"Juventud, divino tesoro ... ", dijo el poeta y estaba en lo cierto. Todo lo puede, casi nada se le resiste y cuánto llega a alcanzar, para bien o para mal. De su criterio, acertado o no, depende el éxito de lo que acomete que sin duda siempre se verá aumentado por el arranque y valor de la solidaridad entre ellos.

Forma de pensar, afinidad en el vestir y similitud en sus actuaciones son características propias de los jóvenes de todos los tiempos en las distintas épocas en las que les ha tocado vivir. Años pasados no son mejores que los actuales, sencillamente son diferentes.

La calidad siempre marca una diferencia

En todo lo que nos rodea, a simple vista, se puede apreciar lo bueno de lo mediocre y en nuestro afán de superación, natural e instintivo, procuramos sobresalir personal o profesionalmente y en ello radica la noble y legítima competencia, que da como fruto la admiración de todos.

Es admisible, cómo no, la sana envidia que proporciona oír a la persona que habla correctamente, expresándose de forma adecuada, con razonamientos lógicos, buena dicción, moderada inflexión en sus palabras, sin voces y con la envoltura propia de una indiscutible calidad que marca, en todo momento, la diferencia.

Un escrito correcto es una maravilla

Grato a la vista y sorprendente para el lector que tiene la suerte de poder leer una carta, un documento o cualquier escrito con letra clara y uniforme, texto centrado respetando invariablemente los bordes del papel, total corrección gramatical en su contenido y sin ninguna falta de ortografía. ¡Parece un milagro! y, al contrario, debería ser lo normal, lo cotidiano, en especial para una juventud que destacando en otros terrenos, aquí deja bastante que desear.

Cuestión de moda mal entendida, falsos e ingenuos prejuicios porque la mayoría así lo hace o intolerable dejadez e indiferencia en jóvenes actuales que todo lo tienen y que disponen, por añadidura, de los mejores medios y aparatos técnicos para mover el mundo. Una falta de ortografía debería avergonzar al que la comete en tan magnánimas condiciones.
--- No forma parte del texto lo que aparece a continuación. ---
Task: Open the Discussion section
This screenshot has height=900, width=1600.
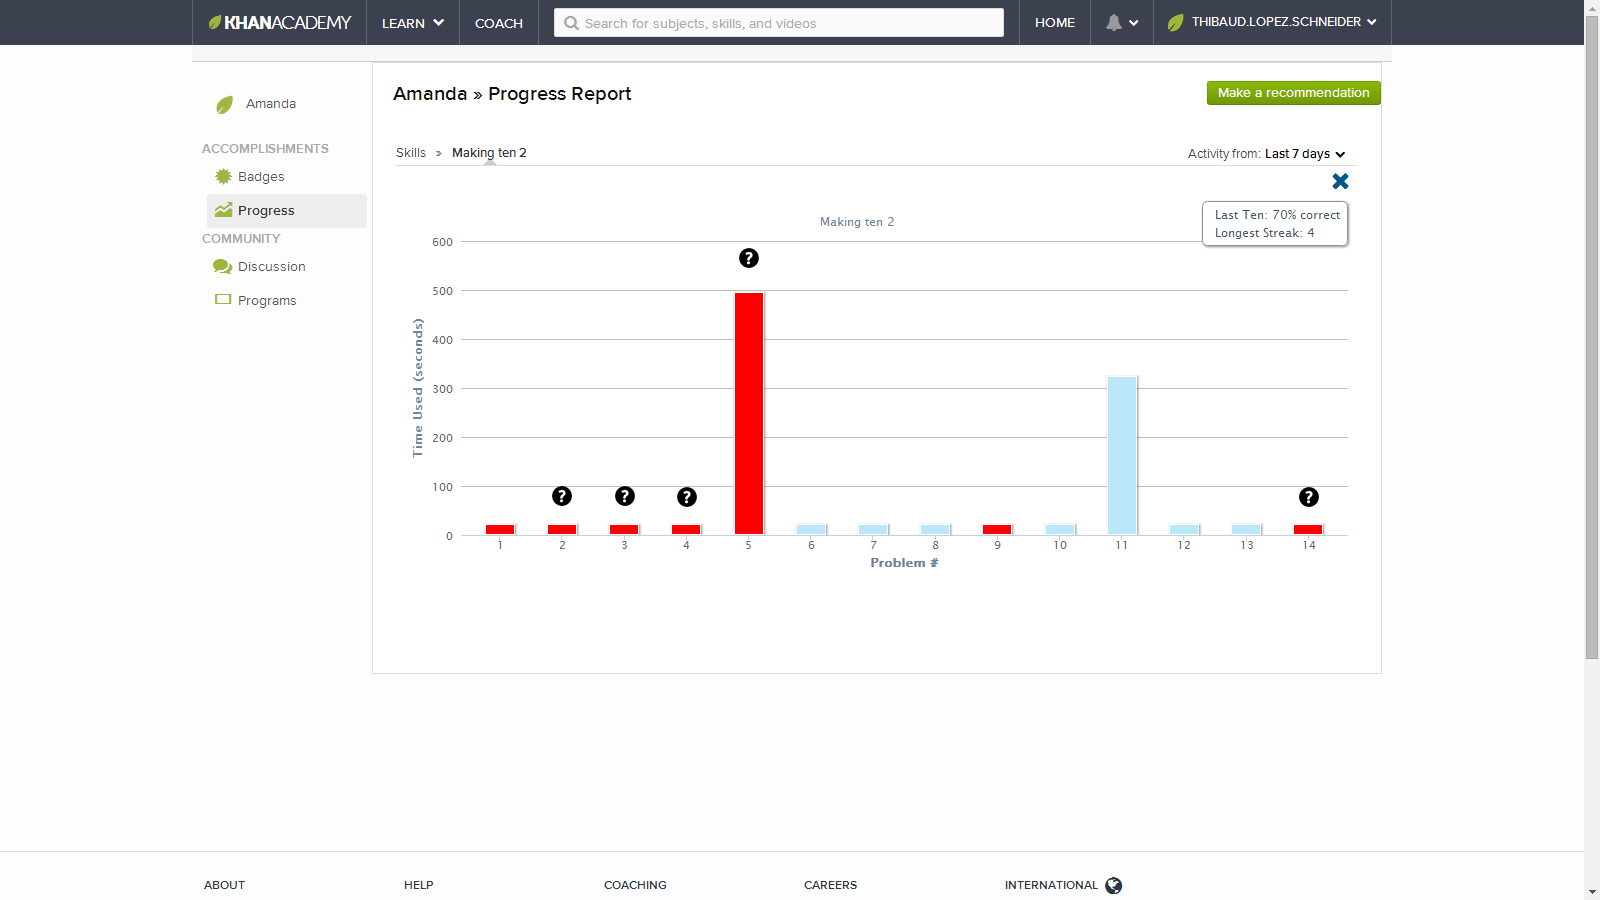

Lenguaje inadecuado de los jóvenes españoles, el informe PISA

En su artículo periodístico titulado La revolución del lenguaje móvil, Fernando Vilches manifiesta que esta forma de expresión, tan usada por la juventud contemporánea, tiene como "finalidad el comunicar lo máximo en el menor tiempo posible". Ahora bien, es lógico pensar si semejante ahorro, posiblemente válido entre ellos jóvenes practicantes, representará algo beneficioso para los demás en el futuro, ya que el presente es francamente descorazonador.

En especial, cuando se reconoce que la comprensión lectora de los alumnos españoles de 15 años de edad ha bajado doce puntos en comparación con el año 2000, encontrando más dificultades para entender un texto y que, el Informe PISA, uno de los más fiables de carácter internacional, en su reciente publicación, constata que en España el nivel general está muy por debajo de la media europea, viéndose estancada la educación española seguramente porque abundan los estudiantes repetidores que ya alcanza la cifra del 36 por ciento.

Lo bueno escasea, el aprendizaje de la lengua

Aunque de cada cien de nuestros jóvenes estudiantes sólo tres merecen ser considerados como "muy buenos" , no parece acertada la justificación de "contar con un sistema educativo muy duro y exigente", según declaró el pasado día 7 de diciembre, Mario Bedera, secretario de Estado de Educación. Más bien, a juicio de profesores y psicólogos, se debería pensar en un cambio en los métodos a emplear, en las materias a impartir en especial la gramática y, por supuesto, una notable descarga en las tareas escolares domésticas.

En el colegio es donde, en laboriosa y respetada armonía, radica el éxito de una enseñanza ejemplar. Dictados frecuentes en clase, análisis gramatical y sintáctico a menudo, lectura a viva voz con la participación continua de todo el alumnado y siempre con la activa y permanente corrección por parte del profesor que cuidará el más mínimo detalle. Así, se aprende.

Los profesores deben dar ejemplo

Poco hay que llame tanto la atención, en todos los órdenes de la vida, como la influencia de una persona sobre las que tiene a su cargo. ¡Qué cambios puede conseguir con su actitud y con sus propósitos! Si el profesor se esmera, no sólo en enseñar, sino en hacerlo con total exposición correctora, hablando siempre en nuestro precioso y preciso idioma, no empleando nunca palabras malsonantes, ni vulgarismos y descartando, en todo momento, la rutina y latiguillos tan de moda, habrá conseguido la admiración y el respeto de sus alumnos.

Los alumnos, a su vez, querrán presumir ante otros compañeros o amigos de ser "especiales", apartarse de ese amorfo montón que poco a poco se irá integrando y formarán la emblemática muestra de una juventud que hable, lea y escriba muy bien, para orgullo de todos.